▶ [Work instructions]
a) According to the Bilibili Game Center excerpt, what is the primary goal of the recommendation system?
b) Extract the passage of the Bilibili Game Center excerpt from "User features: demographics, Game" up to and including "and churn prediction.".
c) Extend the Bilibili Game Center excerpt, writing on from its final sentence.

▶ [Excerpt to read]
[Start of Attachment]

Bilibili Game Center is a game distribution platform that offers game downloads, reviews, guides, and activities. Users can discover games, reserve tests, download resources, and interact with the community. Figure 1‑1 shows the homepage.

1.2 Background and Significance

Although the Game Center users are a subset of the main site, they form a massive audience. The recommendation system bridges the huge catalog of games with these users, alleviating information overload and driving revenue through game downloads and channel commissions.

1.3 Challenges

System implementation must be flexible to adopt new algorithms and strategies.

Model building faces dynamic user interests, high trial cost for games, sparse and biased interaction data, and the need to balance user satisfaction with platform profit.

1.4 Goals and Evaluation Metrics

The primary goal is to increase B‑side game channel revenue by improving user LTV. Key metrics include CTR, CVR, UV‑CTR, UV‑CVR, revenue per 10k impressions, NAU, and LTV (see Table 1‑1).

2. Overall Architecture

The system consists of a Feature Platform, Deep Learning Platform, Online Service Platform, AB Experiment Platform, and supporting infrastructure for data ingestion, storage, and stability.

3. Core Technologies

3.1 Feature Engineering

User features: demographics, Game Center behavior, in‑game behavior, interests.

Game features: basic attributes, content data, evaluation data, operational metrics.

Context features: time, location, device, etc.

3.1.2 Feature Platform

Provides unified registration, computation, evaluation, selection, and sample generation for all features, enabling reuse across algorithms such as advertising and churn prediction.

[End of Attachment]

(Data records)
[Start of Attachment]

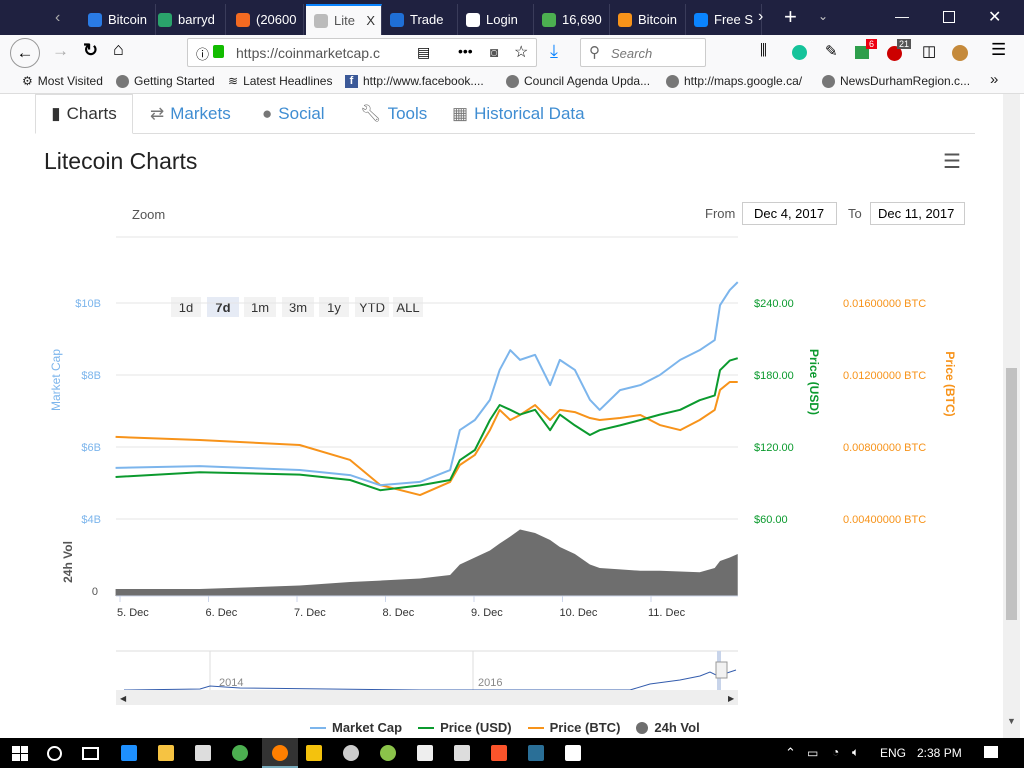 Image resolution: width=1024 pixels, height=768 pixels. What do you see at coordinates (940, 753) in the screenshot?
I see `clock: 2:38 PM` at bounding box center [940, 753].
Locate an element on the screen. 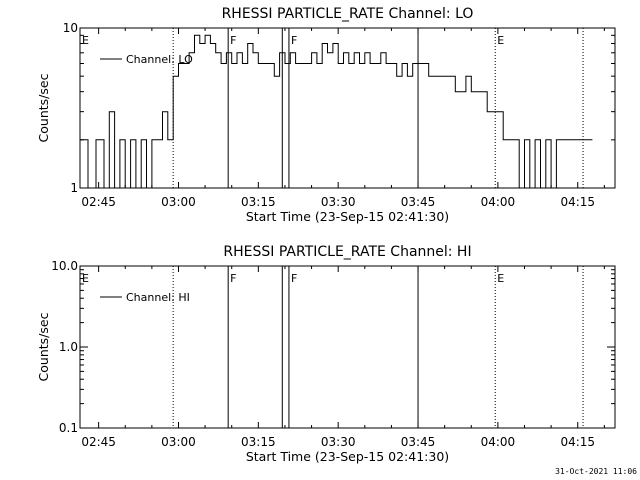  chart-title: RHESSI PARTICLE_RATE Channel: LO is located at coordinates (348, 14).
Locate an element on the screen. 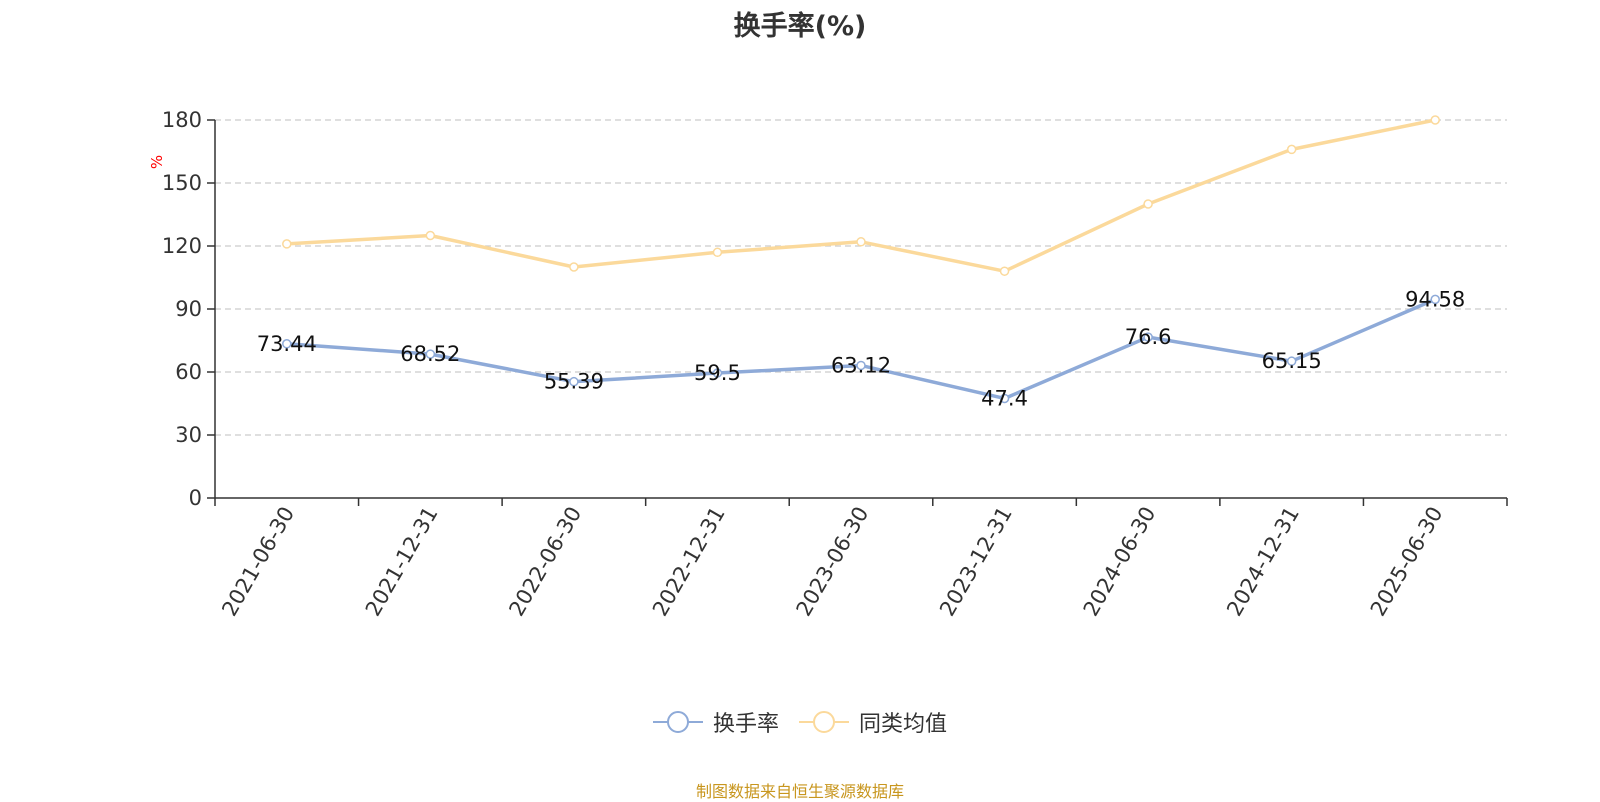 The height and width of the screenshot is (802, 1600). data-label: 65.15 is located at coordinates (1292, 361).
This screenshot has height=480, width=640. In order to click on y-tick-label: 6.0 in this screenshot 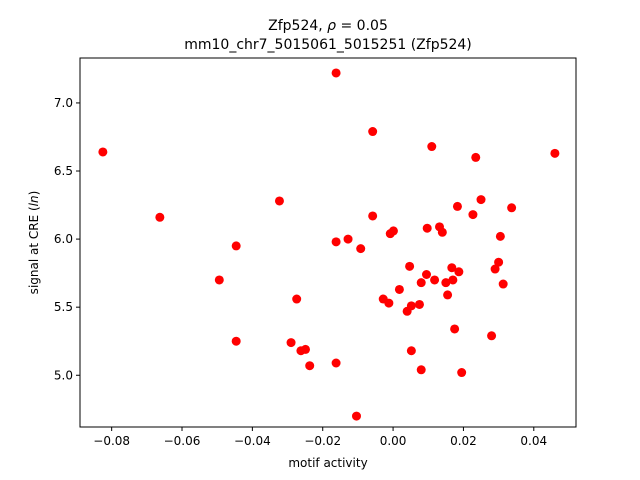, I will do `click(64, 239)`.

[End of Attachment]

▶ [Responses by task]
a) To increase B‑side game channel revenue by improving user LTV.

b)
User features: demographics, Game Center behavior, in‑game behavior, interests.

Game features: basic attributes, content data, evaluation data, operational metrics.

Context features: time, location, device, etc.

3.1.2 Feature Platform

Provides unified registration, computation, evaluation, selection, and sample generation for all features, enabling reuse across algorithms such as advertising and churn prediction.

c)
3.2 Recommendation Models

The pipeline is split into Recall, Ranking, and Re‑ranking stages (Figure 3‑2).

3.2.1 Recall Models

Popular recall

New‑game recall

ICF (item‑based collaborative filtering)

Tag‑based recall

Dual‑tower u2i and u2i2i models

Multiple channels are weighted and fused to produce the final candidate set (Figure 3‑3).

3.2.2 Ranking Model

A multi‑objective model jointly optimizes click‑through and download probability, leveraging multi‑order feature crossing, attention mechanisms, and sequence modeling (Figure 3‑4).

3.2.3 Re‑ranking Model

Strategy shuffling

MMR diversity shuffling

Activity‑period forced insertion

New‑game support

3.3 Online Services

Recall Service aggregates results from offline inverted indexes and real‑time recall (Figure 3‑5 & 3‑6). Ranking Service scores candidates using cached feature data to reduce latency (Figure 3‑7).

3.4 AB Service

Provides experiment management with group mutual exclusion, layered orthogonal designs, confidence testing, whitelist handling, and traffic reversal (Figure 3‑8).

3.5 Sample Stitching and Model Training

Flink windows are used to balance sample timeliness and label accuracy. A mixed training mode combines high‑integrity low‑latency samples with low‑integrity high‑latency samples for incremental and full‑batch training (Figure 3‑9).

4. Practical Effects

Experiment design compared the current system (80% traffic) with the initial version (20%). Results showed a 78% increase in CTR, 76% increase in CVR, 119% rise in per‑user clicks, and 146% rise in per‑user downloads, confirming the effectiveness of the personalized recommendation system.

5. Summary and Outlook

The system contributed to business growth, robust architecture, and methodology transfer to other algorithmic services. Future directions include multimodal game representations and new recommendation scenarios such as game assets and community content.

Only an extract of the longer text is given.